En cambio, todo lo bueno que el mundo debe tener: el amor, la generosidad, la ayuda mutua, la comprensión del otro, es lo que los niños ven como normal, y no entienden cómo los adultos lo han olvidado, o lo renuncian por eso, porque el mundo de hermanos es, creen, una utopía. Para el niño es el deber ser.

Cuántas veces los adultos, los padres, los maestros, se preocupan porque los niños aprendan las cosas buenas, el amor a Dios y al próximo, porque así deben ser educados, pero pensando que la vida les enseñará que “la realidad” es muy diferente. El adulto se olvidó que la bondad puede existir y el mal puede ser vencido. Pero los niños creen que la realidad la hacen los hombres y que ellos podrán cambiarla para mejorar.

Pero volvamos a la receta inexistente. No hay pues un libro que nos describa la mente y la visión sana y buena del niño.

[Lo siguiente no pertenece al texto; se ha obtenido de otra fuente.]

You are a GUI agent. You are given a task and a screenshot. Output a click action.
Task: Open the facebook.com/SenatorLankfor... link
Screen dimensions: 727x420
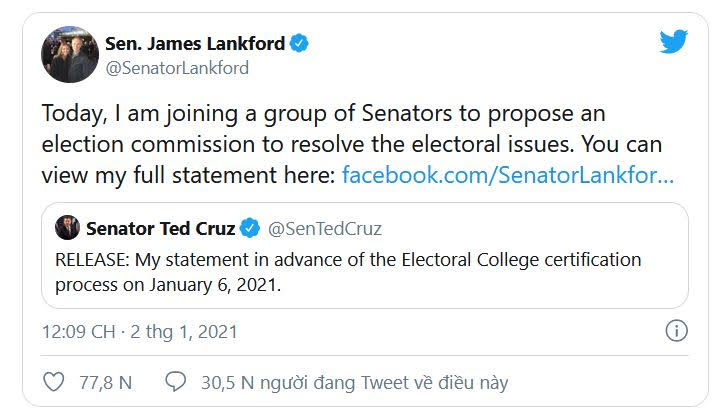click(x=508, y=175)

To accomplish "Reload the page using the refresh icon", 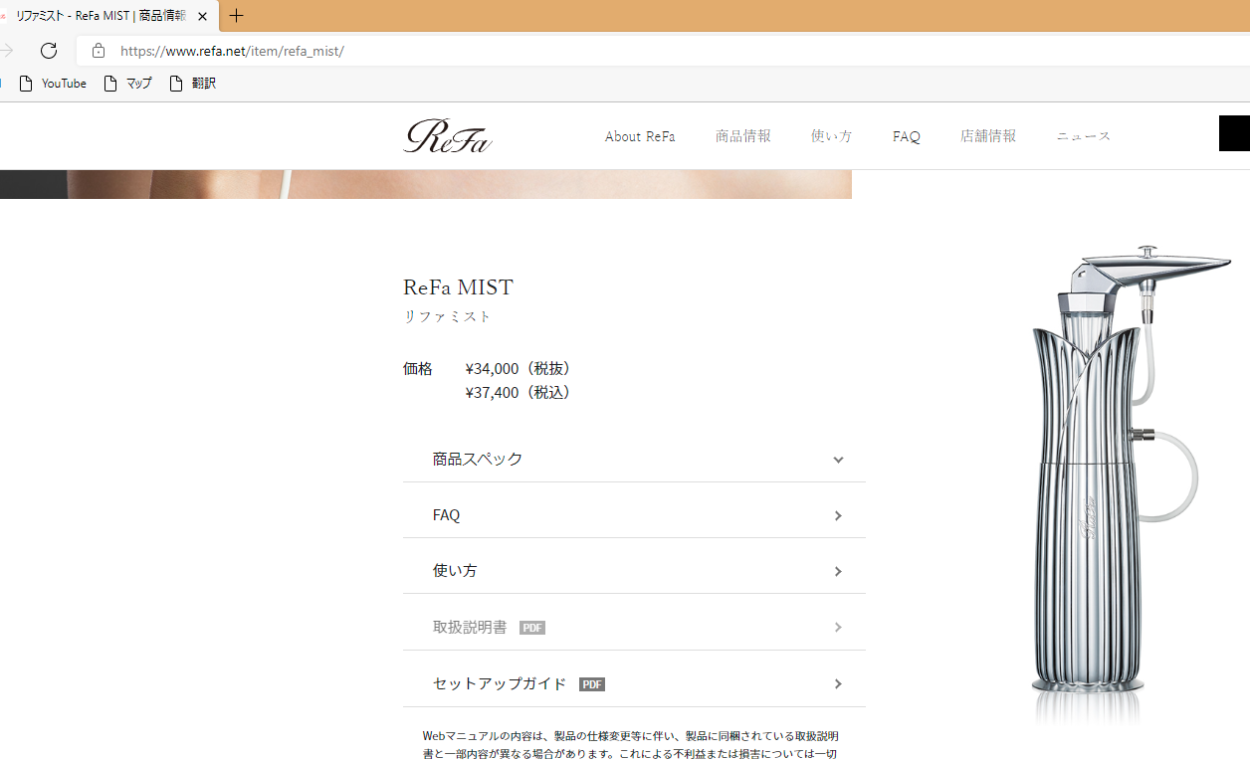I will pos(48,51).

Y no hace falta, sería inútil, pues las personas no parecemos aprender estas cosas si nos las cuenta otro, así como tampoco algunos aceptan reconocer a Jesús, a pesar de sus milagros y el prodigio de su propia resurrección.

El cómo ser como niño tiene que ser una experiencia personal de descubrimiento, y entonces podemos hacer en nuestra persona ese cambio que dijo Jesús, y con espíritu de niño, pero con todas las ventajas que nos dan la experiencia y el conocimiento y una recta conciencia, entrar al Reino de los Cielos.